Pulao is a dish consisting of rice and a mixture of either lentils or vegetables, mainly peas, potatoes, carrots and beans, and also meats, such as chicken and mutton. Also the preparation keeps changing with every border we cross in India. While people in Maharashtra like to add peanuts, down South we can often see the inclusion of coconut and curry leaves. It is usually served on special occasions like wedding functions but also consumed on a regular day.
Corn PulaoServes: 2
Time: 20 minutesIngredients
250 gm of basmati rice
80 gm of American corn kernels
2 tsp of olive oil
1 tsp of ginger garlic paste
1 tsp of salt
4 green chillies
5 gm of cumin seed
1 bay leaf
½ tsp of pepper corn
2 cups of hot water
3 Tbsp chopped coriander leaves
2 tsp of lime juice
1 bell pepper, chopped and sautéed
1. Rinse basmati rice and soak it in water for at least 15-20 minutes.
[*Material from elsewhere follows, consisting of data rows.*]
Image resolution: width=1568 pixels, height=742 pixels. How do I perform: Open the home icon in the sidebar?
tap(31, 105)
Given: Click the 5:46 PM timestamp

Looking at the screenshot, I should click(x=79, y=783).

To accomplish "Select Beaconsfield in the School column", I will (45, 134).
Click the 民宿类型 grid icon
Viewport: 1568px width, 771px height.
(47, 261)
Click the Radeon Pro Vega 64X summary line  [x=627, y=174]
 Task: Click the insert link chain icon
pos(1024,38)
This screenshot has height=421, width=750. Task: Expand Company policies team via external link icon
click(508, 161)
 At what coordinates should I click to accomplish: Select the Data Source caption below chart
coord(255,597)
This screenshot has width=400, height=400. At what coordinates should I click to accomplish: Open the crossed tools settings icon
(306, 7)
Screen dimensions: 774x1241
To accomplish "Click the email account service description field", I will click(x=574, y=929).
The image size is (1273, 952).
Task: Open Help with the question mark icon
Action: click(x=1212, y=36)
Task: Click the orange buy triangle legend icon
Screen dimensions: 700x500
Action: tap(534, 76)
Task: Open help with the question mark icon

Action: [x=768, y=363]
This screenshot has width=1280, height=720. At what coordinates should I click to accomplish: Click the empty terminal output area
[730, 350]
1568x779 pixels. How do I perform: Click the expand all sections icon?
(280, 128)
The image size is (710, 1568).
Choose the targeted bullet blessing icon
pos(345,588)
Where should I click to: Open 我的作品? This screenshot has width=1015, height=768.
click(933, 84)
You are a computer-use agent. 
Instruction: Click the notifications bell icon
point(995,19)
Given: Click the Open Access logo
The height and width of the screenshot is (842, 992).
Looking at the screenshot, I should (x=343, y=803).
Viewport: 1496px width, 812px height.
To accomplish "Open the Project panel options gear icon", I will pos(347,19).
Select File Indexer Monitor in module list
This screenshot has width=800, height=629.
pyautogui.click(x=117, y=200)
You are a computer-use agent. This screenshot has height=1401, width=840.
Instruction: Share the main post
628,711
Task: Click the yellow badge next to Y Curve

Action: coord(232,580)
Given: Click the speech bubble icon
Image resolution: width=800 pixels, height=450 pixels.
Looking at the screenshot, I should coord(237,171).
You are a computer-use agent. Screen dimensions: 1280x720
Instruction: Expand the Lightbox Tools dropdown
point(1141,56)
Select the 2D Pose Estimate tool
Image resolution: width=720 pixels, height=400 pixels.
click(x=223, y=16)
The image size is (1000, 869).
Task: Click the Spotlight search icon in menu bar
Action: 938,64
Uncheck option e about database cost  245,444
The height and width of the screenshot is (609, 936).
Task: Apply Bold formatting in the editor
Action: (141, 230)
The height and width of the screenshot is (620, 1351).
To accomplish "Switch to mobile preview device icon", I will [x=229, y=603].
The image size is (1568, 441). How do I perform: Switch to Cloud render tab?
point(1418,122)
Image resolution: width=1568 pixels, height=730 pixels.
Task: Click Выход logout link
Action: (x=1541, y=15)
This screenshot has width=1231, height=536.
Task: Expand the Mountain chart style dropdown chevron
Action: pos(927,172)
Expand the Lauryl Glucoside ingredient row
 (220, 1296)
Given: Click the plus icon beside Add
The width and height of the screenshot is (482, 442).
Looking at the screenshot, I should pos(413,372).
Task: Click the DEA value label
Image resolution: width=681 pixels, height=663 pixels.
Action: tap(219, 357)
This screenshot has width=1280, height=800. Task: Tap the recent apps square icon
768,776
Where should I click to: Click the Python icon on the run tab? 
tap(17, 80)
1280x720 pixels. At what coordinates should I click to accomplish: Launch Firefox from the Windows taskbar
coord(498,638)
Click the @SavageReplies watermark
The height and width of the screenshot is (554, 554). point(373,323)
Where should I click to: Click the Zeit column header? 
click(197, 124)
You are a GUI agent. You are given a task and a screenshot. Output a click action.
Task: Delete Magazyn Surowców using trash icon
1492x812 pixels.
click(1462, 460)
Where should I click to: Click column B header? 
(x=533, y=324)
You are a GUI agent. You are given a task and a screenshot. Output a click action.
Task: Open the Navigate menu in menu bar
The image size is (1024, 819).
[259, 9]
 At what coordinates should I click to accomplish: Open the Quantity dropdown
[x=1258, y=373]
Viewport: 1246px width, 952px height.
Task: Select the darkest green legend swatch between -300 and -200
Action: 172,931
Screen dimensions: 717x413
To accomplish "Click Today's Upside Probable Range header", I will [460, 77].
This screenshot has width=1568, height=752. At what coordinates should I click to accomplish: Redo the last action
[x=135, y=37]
2. Grind coconut, green chilli, coriander leaves to make a fine paste.
3. Take a pan add olive oil.
4. Once the oil is hot add cumin seeds, cloves, bay leaf, pepper corn, sliced onion, slit green chillies, ginger garlic paste and grinded paste.
5. Sauté well, and then add Corn kernels.
6. Drain the rice and add it to the pan. Keep string.
7. Add hot water, little salt and cook for 15mins.
8. Once the rice is 3/4th done add lime juice.
9. Finally garnish with sautéed diced red and yellow bell pepper, grated coconut and chopped coriander leaves.